───── Data in this exercise

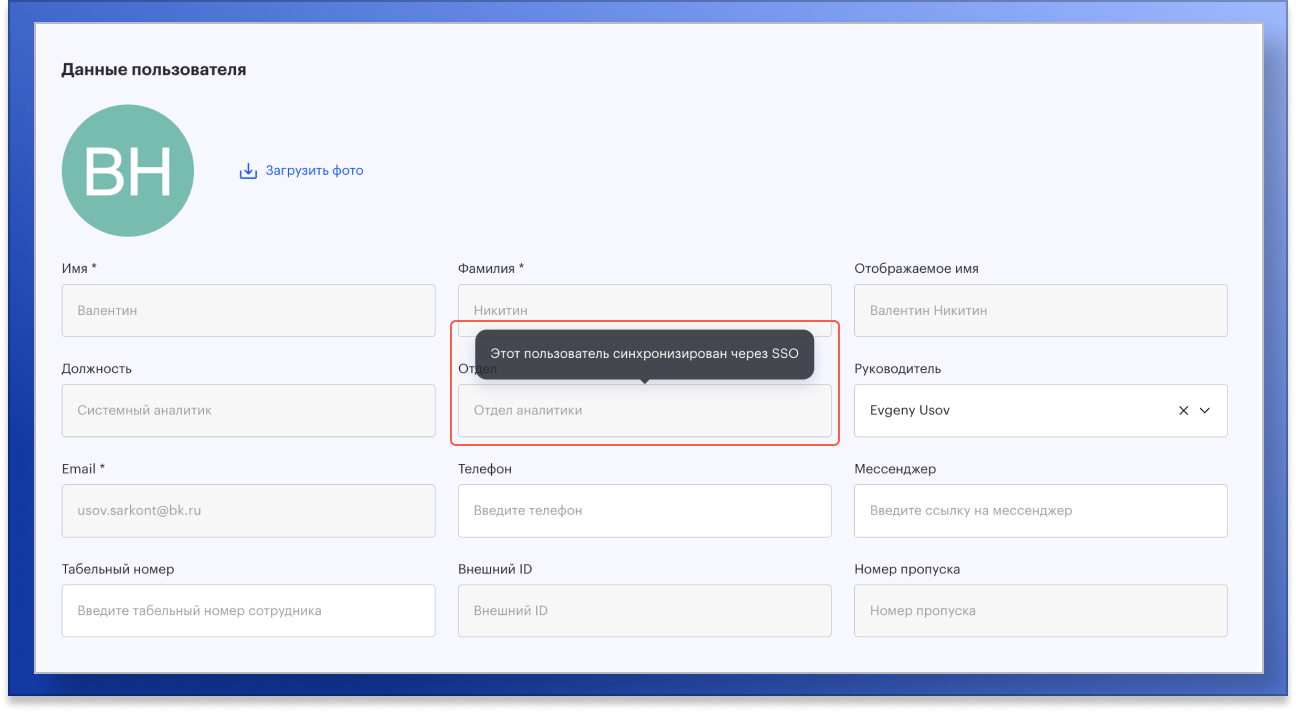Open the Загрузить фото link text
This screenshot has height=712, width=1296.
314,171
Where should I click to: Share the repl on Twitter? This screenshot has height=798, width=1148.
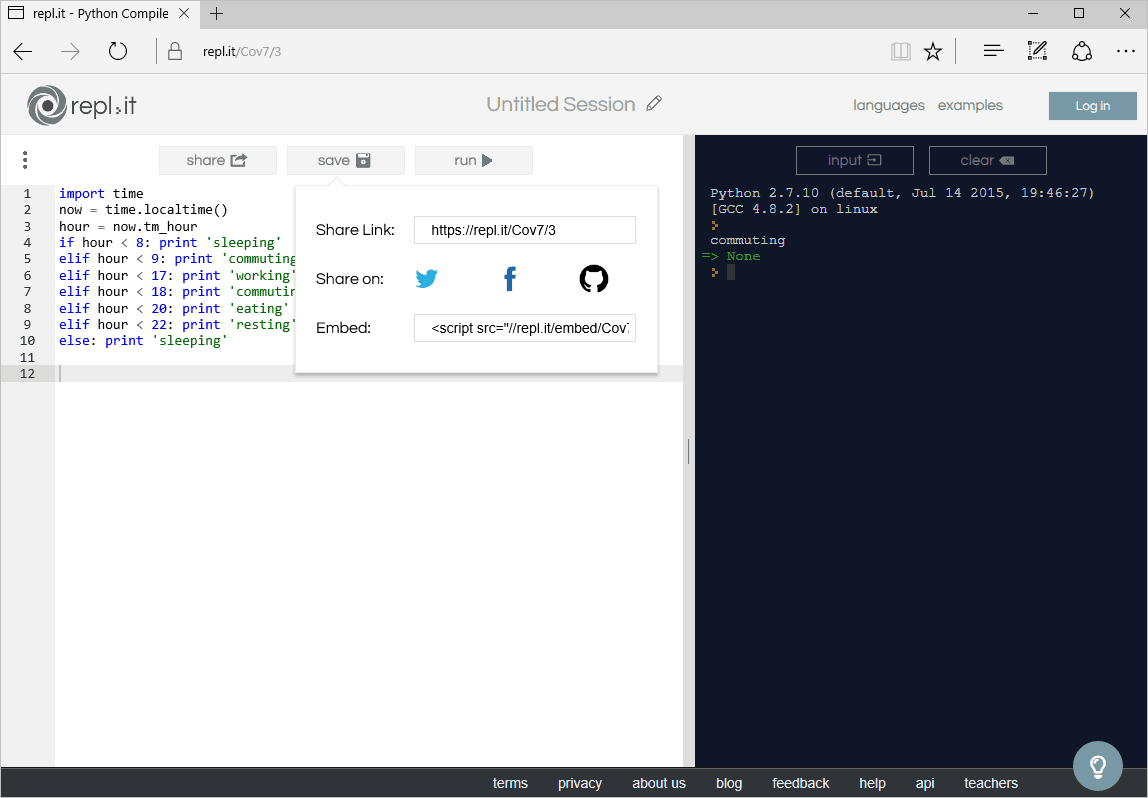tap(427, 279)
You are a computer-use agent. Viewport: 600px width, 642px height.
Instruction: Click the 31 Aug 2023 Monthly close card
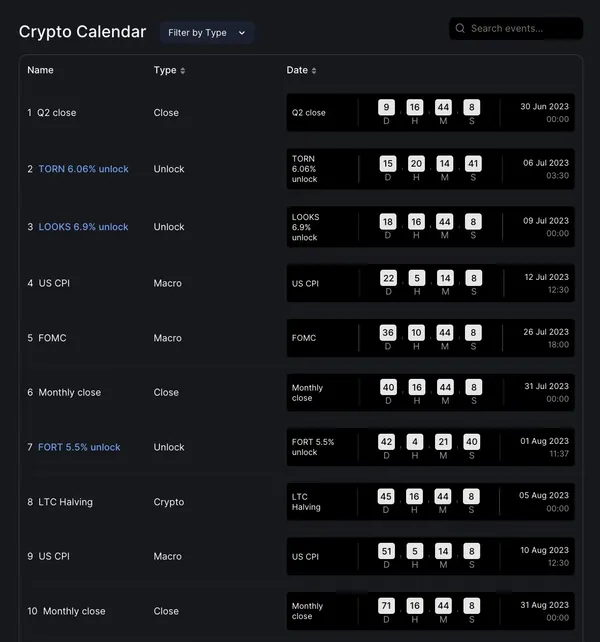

──────────

§ Directions for this task
Pictures are not part of the copy. Extract exactly the lines from the line containing "You are a computer-use" through the final line of the entries above, both included.

§ Solution to this task
You are a computer-use agent. Viewport: 600px width, 642px height.
Instruction: Click the 31 Aug 2023 Monthly close card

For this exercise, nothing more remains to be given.